_Exercise data_
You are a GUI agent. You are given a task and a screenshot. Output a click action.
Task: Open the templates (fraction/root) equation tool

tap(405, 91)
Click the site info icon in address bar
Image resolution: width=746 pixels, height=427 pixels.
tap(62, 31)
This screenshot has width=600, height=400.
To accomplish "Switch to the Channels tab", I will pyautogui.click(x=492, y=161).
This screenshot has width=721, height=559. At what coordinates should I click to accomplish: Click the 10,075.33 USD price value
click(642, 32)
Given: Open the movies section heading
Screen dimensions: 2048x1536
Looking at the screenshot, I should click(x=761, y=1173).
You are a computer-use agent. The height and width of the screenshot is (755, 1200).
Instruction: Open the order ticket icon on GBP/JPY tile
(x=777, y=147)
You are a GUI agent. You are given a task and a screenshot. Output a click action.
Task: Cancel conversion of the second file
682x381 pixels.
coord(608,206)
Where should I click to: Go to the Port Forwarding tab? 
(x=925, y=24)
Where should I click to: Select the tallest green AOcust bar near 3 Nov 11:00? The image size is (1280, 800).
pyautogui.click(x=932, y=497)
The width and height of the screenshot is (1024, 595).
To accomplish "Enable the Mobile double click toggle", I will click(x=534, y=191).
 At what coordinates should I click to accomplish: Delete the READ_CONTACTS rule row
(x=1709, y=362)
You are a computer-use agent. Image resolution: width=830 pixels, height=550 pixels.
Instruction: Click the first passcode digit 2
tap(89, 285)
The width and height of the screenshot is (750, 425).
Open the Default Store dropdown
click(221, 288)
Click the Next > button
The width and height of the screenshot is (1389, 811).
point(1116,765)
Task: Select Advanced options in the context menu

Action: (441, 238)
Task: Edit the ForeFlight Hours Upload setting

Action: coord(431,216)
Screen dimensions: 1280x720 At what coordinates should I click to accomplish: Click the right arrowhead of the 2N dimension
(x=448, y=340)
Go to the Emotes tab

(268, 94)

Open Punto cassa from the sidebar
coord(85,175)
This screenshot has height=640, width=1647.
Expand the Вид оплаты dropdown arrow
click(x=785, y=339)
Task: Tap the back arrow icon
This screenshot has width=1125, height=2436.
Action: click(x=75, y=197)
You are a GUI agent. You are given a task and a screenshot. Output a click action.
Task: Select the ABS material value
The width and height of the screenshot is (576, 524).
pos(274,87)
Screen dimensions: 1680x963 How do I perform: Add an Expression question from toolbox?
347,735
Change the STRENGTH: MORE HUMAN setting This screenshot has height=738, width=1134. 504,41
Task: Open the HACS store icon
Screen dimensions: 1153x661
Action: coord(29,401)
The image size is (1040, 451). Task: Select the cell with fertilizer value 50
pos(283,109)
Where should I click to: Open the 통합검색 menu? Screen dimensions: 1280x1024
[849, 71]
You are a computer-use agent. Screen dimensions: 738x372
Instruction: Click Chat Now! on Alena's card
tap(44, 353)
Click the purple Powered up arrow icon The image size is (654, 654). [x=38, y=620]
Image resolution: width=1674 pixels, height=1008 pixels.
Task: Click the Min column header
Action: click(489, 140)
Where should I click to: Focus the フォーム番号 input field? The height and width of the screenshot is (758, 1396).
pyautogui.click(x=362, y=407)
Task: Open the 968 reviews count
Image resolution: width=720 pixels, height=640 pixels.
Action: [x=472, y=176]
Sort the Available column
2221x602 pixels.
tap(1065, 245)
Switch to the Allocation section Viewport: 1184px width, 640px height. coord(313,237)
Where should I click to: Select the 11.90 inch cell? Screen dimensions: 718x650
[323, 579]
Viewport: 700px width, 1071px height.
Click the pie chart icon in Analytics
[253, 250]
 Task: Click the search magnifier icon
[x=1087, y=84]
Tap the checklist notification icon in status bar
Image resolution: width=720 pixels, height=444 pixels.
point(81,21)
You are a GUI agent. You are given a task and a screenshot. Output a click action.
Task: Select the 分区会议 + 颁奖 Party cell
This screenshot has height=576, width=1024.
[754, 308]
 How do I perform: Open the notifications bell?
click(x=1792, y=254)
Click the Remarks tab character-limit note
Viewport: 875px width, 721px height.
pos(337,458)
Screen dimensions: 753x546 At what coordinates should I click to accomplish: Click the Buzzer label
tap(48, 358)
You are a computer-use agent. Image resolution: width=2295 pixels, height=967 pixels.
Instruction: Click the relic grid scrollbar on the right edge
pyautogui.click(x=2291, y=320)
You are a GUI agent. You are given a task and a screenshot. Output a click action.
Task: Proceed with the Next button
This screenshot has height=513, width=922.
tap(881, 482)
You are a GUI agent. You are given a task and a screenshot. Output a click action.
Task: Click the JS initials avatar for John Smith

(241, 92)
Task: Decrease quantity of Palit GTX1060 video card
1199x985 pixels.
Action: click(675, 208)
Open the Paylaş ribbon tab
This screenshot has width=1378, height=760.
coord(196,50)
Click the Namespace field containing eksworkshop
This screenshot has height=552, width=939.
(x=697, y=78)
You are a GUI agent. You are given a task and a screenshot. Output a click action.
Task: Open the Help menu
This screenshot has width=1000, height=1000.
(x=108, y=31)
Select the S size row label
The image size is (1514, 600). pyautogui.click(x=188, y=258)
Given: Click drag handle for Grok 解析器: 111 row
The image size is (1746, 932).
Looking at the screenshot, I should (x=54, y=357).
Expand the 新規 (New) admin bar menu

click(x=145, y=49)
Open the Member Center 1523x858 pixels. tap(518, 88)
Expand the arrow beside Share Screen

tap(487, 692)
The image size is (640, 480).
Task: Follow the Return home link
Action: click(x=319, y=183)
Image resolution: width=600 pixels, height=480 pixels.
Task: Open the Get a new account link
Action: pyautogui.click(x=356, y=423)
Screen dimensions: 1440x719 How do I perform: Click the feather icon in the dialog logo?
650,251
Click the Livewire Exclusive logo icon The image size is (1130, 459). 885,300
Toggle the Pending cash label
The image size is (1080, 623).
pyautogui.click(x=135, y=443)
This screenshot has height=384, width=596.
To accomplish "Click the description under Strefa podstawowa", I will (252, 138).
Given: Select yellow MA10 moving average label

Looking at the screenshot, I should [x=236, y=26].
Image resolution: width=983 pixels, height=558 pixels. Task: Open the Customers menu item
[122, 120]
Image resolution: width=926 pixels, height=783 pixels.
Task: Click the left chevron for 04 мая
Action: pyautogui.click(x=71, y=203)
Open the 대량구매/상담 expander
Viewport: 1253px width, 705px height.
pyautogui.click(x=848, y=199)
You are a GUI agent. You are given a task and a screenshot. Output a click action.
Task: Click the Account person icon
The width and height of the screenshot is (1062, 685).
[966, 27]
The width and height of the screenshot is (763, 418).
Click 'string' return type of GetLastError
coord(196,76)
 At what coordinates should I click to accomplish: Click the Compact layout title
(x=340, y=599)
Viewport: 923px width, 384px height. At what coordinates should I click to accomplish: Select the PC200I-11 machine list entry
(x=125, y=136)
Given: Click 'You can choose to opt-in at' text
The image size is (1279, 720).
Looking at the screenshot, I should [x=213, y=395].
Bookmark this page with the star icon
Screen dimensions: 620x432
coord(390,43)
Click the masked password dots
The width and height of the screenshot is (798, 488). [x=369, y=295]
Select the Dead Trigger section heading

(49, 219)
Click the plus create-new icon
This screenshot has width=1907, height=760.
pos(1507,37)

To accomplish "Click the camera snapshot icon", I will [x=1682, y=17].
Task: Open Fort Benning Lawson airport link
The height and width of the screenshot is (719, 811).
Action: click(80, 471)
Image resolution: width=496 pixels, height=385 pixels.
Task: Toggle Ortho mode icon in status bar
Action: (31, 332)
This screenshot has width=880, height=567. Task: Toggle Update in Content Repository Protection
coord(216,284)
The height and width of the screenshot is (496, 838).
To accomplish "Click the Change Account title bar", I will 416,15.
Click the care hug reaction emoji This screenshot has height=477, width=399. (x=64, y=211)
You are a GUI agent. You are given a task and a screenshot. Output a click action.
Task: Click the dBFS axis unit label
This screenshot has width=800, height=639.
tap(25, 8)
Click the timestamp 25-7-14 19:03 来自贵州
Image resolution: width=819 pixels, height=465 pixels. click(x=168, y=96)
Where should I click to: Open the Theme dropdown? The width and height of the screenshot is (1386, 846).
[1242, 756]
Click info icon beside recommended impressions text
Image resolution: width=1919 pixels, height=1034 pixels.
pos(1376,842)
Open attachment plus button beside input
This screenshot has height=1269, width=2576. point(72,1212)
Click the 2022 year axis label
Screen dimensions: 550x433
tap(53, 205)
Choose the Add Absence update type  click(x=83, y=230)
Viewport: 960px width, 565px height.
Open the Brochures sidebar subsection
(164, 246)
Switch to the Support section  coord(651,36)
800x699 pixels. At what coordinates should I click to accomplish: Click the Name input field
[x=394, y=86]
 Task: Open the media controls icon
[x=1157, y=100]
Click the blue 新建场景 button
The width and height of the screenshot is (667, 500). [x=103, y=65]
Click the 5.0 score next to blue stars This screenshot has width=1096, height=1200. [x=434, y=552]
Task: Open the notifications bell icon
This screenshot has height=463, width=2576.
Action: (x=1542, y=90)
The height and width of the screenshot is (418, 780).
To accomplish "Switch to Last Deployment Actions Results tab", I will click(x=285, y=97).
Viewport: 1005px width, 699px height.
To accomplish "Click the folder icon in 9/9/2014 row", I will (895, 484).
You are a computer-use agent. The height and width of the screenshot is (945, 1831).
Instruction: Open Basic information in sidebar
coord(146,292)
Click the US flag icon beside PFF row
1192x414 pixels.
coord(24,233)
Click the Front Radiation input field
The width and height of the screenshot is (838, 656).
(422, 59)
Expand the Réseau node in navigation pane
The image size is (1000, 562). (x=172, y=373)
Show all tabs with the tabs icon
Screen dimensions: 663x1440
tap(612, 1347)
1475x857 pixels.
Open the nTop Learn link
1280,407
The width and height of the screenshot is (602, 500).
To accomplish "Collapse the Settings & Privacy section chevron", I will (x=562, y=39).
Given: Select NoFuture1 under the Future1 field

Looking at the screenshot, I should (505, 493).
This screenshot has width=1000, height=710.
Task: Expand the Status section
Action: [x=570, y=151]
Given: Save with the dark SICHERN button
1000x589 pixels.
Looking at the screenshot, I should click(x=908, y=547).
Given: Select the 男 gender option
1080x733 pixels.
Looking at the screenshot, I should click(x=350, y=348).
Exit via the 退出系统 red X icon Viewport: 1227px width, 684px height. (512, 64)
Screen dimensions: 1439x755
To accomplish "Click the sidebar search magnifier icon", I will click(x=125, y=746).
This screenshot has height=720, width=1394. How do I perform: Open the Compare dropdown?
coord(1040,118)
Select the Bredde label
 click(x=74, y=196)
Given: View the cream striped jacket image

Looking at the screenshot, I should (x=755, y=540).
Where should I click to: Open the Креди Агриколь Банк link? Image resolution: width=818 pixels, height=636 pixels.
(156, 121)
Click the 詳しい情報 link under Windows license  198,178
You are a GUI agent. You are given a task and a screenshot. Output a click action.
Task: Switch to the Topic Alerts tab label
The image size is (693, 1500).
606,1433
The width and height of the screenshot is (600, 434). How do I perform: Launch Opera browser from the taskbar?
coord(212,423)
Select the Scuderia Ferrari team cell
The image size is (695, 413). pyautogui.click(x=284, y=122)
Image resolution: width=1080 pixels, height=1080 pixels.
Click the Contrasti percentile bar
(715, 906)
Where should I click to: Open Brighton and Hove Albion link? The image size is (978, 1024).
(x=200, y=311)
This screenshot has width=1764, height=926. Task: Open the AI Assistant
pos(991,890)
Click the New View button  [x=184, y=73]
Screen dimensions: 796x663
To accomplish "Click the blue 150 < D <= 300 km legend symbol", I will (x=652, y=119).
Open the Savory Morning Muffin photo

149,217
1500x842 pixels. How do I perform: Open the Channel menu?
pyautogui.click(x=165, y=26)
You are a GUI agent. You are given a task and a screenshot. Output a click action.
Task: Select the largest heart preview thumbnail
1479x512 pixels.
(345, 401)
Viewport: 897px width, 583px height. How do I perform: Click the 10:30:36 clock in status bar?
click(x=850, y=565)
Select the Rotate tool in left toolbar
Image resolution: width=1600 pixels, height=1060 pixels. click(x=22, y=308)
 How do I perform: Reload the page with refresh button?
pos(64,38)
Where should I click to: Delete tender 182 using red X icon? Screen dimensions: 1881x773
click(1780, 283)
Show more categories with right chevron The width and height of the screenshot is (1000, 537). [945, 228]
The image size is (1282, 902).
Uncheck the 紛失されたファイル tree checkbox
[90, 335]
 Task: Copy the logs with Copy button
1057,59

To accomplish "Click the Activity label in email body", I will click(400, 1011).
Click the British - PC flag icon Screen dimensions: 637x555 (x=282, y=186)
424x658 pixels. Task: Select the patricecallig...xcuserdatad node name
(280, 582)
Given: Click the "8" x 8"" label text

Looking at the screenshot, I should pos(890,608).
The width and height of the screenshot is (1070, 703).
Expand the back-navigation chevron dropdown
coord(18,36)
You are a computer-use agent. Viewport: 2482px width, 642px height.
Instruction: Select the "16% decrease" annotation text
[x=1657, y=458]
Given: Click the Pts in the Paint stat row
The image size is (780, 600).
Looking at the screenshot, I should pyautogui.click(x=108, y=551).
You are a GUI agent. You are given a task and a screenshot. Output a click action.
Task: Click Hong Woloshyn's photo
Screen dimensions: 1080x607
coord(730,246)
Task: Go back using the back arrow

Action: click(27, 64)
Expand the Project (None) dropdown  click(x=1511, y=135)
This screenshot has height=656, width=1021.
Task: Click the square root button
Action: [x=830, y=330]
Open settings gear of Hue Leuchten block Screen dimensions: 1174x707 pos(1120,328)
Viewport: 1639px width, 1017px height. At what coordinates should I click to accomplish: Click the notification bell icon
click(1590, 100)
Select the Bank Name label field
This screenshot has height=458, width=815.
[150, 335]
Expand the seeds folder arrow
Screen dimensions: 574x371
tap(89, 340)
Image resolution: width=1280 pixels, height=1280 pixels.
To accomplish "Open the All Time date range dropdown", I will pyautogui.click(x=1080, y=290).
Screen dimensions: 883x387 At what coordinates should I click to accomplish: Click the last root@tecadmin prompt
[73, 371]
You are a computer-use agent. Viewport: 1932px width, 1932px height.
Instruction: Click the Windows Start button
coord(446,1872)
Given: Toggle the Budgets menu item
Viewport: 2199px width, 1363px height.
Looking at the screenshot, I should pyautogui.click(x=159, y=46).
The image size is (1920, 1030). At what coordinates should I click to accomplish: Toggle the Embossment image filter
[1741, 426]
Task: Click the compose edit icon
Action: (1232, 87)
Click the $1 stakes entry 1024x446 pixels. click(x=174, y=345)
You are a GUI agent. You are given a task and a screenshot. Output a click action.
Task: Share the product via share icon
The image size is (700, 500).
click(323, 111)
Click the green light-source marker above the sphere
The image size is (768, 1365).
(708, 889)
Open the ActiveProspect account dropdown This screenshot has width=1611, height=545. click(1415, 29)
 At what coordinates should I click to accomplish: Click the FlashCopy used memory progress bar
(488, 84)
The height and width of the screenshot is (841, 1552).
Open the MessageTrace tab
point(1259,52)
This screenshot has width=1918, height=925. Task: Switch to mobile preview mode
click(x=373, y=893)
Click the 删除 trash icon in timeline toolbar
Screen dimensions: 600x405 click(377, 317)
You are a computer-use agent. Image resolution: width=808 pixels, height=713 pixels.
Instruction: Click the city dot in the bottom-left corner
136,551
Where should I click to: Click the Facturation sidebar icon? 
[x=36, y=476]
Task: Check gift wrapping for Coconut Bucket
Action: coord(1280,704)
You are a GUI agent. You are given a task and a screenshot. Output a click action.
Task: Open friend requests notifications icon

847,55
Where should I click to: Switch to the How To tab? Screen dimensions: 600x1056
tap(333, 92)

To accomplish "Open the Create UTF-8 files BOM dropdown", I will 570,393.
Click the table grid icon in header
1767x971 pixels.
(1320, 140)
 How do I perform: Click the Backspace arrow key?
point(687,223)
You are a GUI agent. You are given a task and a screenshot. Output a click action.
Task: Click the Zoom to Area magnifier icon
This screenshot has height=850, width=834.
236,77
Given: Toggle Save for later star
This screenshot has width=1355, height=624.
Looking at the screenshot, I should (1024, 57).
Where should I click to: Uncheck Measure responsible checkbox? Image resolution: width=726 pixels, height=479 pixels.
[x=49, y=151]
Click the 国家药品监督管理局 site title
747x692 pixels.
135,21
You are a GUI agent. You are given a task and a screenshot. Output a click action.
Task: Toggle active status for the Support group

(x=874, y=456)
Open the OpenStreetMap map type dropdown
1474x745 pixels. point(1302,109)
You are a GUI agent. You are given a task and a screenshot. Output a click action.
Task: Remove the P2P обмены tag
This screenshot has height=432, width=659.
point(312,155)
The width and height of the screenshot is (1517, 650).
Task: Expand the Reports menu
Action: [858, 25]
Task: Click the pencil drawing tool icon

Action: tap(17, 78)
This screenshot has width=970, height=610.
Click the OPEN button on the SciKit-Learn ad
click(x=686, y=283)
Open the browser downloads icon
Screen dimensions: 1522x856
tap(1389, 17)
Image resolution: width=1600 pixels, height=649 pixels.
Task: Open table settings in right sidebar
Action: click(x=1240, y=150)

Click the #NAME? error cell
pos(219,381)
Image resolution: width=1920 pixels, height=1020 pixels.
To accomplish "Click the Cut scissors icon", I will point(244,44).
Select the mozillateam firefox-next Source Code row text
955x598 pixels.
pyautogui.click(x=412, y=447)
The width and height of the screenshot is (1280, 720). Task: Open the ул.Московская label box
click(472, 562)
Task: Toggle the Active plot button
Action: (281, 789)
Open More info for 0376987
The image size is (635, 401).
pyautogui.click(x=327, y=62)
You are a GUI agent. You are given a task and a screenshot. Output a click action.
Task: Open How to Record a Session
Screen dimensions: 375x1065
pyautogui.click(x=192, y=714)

_Problem details_
How many lines in the records above contain the word "site"? Answer with the number only.

_Your solution_
2